Dolar Sudah di Atas Rp 15.100, Rupiah Terlemah di Asia

Jakarta, CNBC Indonesia - Nilai tukar rupiah terhadap dolar Amerika Serikat (AS) melemah signifikan pada perdagangan hari ini. Kecemasan terhadap penyebaran virus corona yang semakin masif membuat arus modal keluar dari pasar keuangan negara berkembang, termasuk Indonesia.
Pada Selasa (17/3/2020), US$ 1 dihargai Rp 15.160 kala penutupan perdagangan pasar spot. Rupiah melemah 1,74% dibandingkan posisi penutupan perdagangan hari sebelumnya dan berada di posisi terlemah sejak November 2018.
Kala pembukaan pasar, rupiah sudah melemah tetapi hanya 0,2% dan dolar AS masih di bawah Rp 15.000. Seiring perjalanan, depresiasi rupiah semakin dalam dan dolar AS bahkan menembus kisaran Rp 15.100.
Rupiah memang tidak sendiri di zona merah, karena mayoritas mata uang utama Asia lainnya bernasib sama. Namun depresiasi 1,74% sah membuat rupiah jadi yang terlemah di Asia.

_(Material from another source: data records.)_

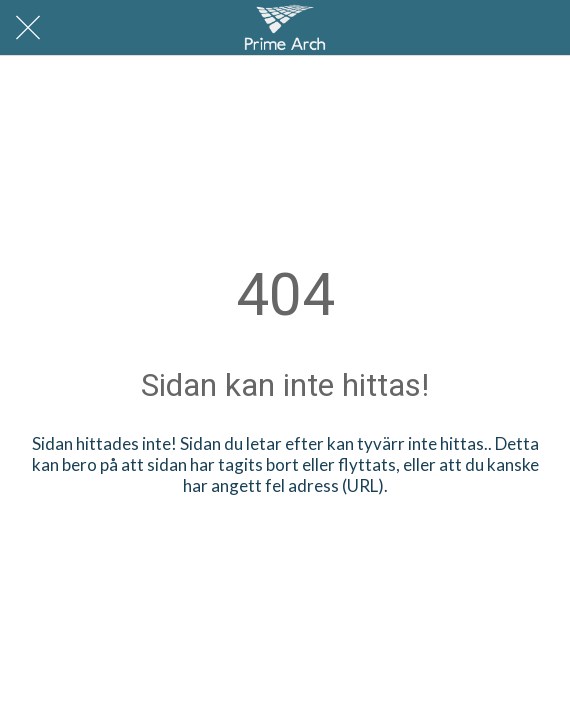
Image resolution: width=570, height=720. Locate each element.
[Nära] (28, 28)
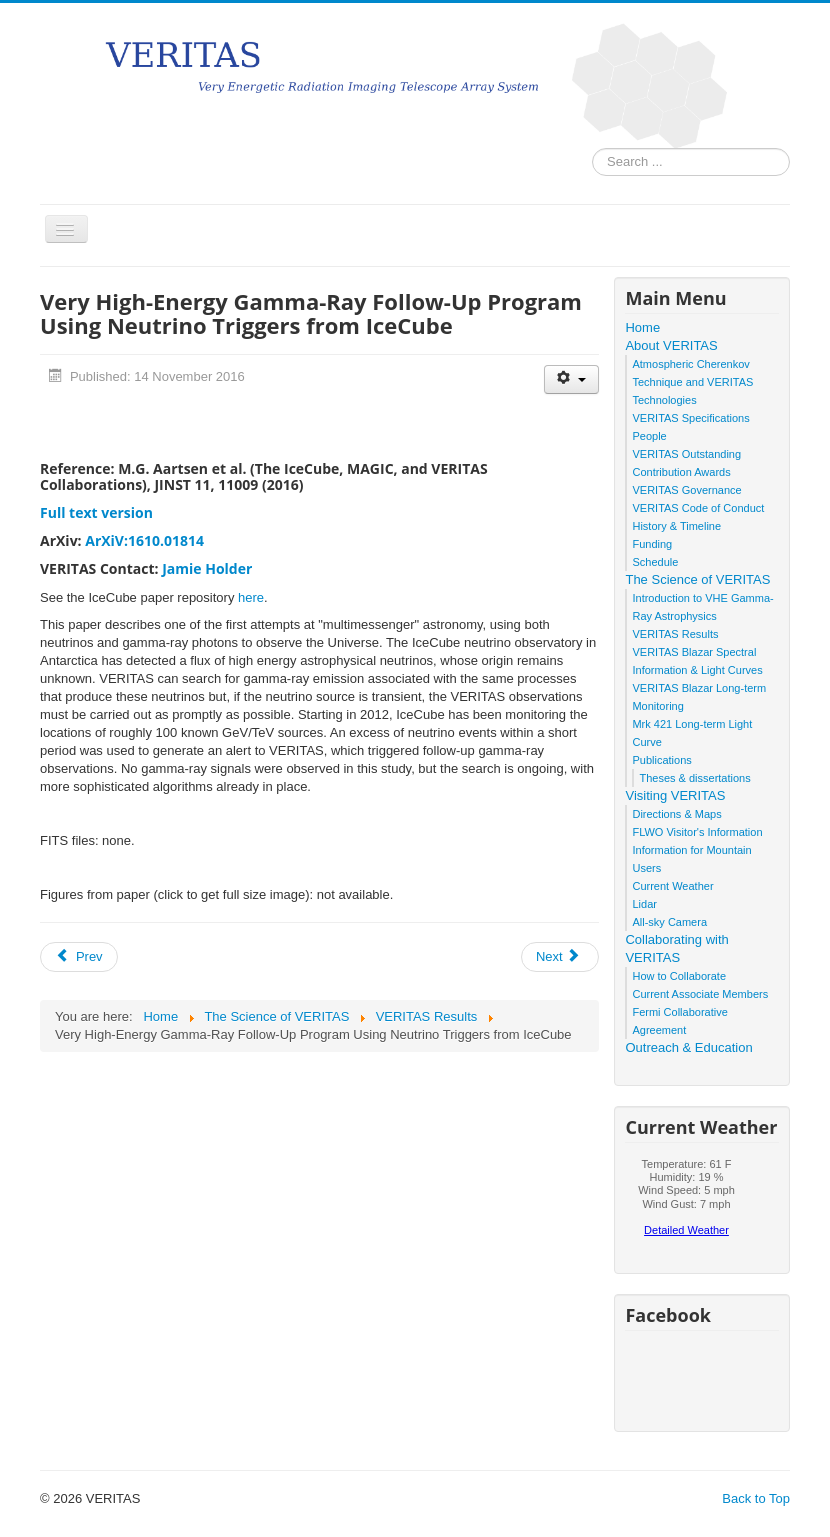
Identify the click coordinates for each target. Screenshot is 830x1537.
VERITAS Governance (686, 490)
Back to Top (756, 1498)
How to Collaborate (679, 976)
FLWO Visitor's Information (697, 832)
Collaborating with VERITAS (676, 948)
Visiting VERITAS (675, 795)
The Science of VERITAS (697, 579)
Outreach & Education (688, 1047)
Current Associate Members (700, 994)
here (251, 597)
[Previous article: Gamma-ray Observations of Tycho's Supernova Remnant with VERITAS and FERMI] (79, 957)
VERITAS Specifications (690, 418)
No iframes (686, 1203)
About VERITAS (671, 345)
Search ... (592, 148)
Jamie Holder (207, 568)
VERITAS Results (675, 634)
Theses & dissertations (694, 778)
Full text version (96, 512)
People (649, 436)
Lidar (644, 904)
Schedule (655, 562)
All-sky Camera (669, 922)
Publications (661, 760)
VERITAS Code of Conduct (698, 508)
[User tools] (571, 379)
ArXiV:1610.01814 (144, 540)
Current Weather (672, 886)
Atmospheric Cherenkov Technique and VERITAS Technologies (692, 382)
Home (642, 327)
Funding (652, 544)
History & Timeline (676, 526)
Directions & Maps (676, 814)
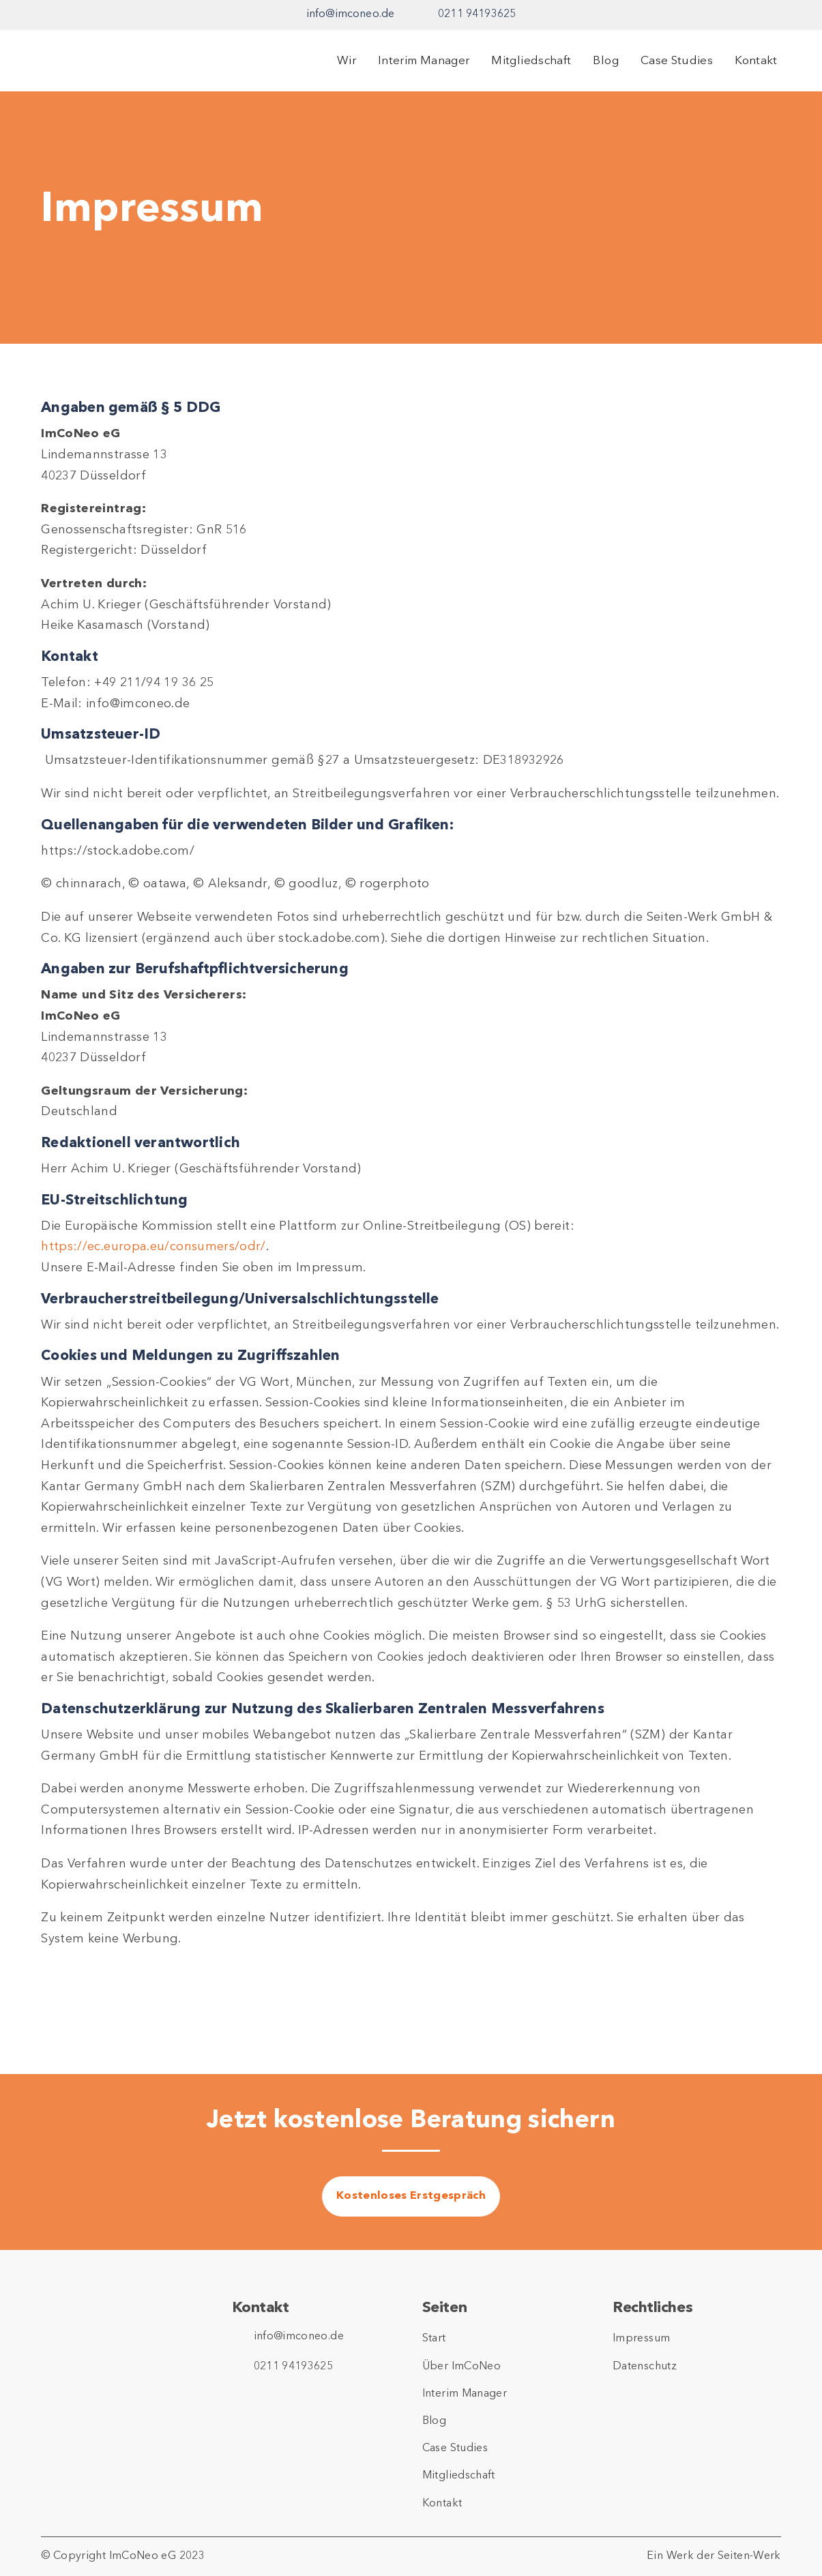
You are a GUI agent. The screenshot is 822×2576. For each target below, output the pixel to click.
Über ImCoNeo (461, 2366)
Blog (605, 61)
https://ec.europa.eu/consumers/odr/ (153, 1247)
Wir (346, 61)
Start (434, 2338)
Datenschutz (645, 2366)
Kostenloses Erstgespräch (411, 2196)
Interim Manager (423, 61)
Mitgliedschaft (531, 61)
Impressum (641, 2338)
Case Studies (677, 61)
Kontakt (756, 61)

Pandemi virus corona (COVID-19) yang semakin meluas di luar China memicu aksi jual masif di pasar keuangan global. Dini hari tadi waktu Indonesia, Wall Street mencatatkan pelemahan sampai 12%. Ini adalah koreksi harian terdalam sejak 1987.
Tidak hanya bursa saham dan valas yang melemah, bahkan emas yang berstatus sebagai aset aman (safe haven) pun terkoreksi. Harga emas dunia di pasar spot anjlok sampai 5% dan menyentuh titik terendah sejak November tahun lalu.
Jika Wall Street dan emas saja terpukul karena aksi jual, apalagi pasar keuangan negara-negara berkembang seperti Indonesia. Indeks Harga saham Gabungan (IHSG) ambles 5% sehingga perdagangan dihentikan sementara (trading halt) selama 30 menit pada pukul 15:02 WIB. IHSG juga mengalami hal serupa sebanyak 2 kali pada pekan lalu.
Sementara di pasar obligasi, yield surat utang pemerintah tenor 10 tahun naik 19,8 basis poin menjadi 7,518%. Kenaikan yield menandakan harga instrumen ini sedang turun karena tekanan jual.
Tekanan bagi rupiah masih belum akan berakhir akibat pandemi COVID-19 yang diprediksi akan berlangsung hingga beberapa bulan ke depan. Kasus COVID-19 di Indonesia sejauh ini dilaporkan sebanyak 172 kasus, dengan 5 orang meninggal dunia dan 8 orang dinyatakan sembuh. Namun, angka tersebut tentunya masih bersiko bertambah, mengingat wabah tersebut baru masuk ke Indonesia sejak awal bulan ini.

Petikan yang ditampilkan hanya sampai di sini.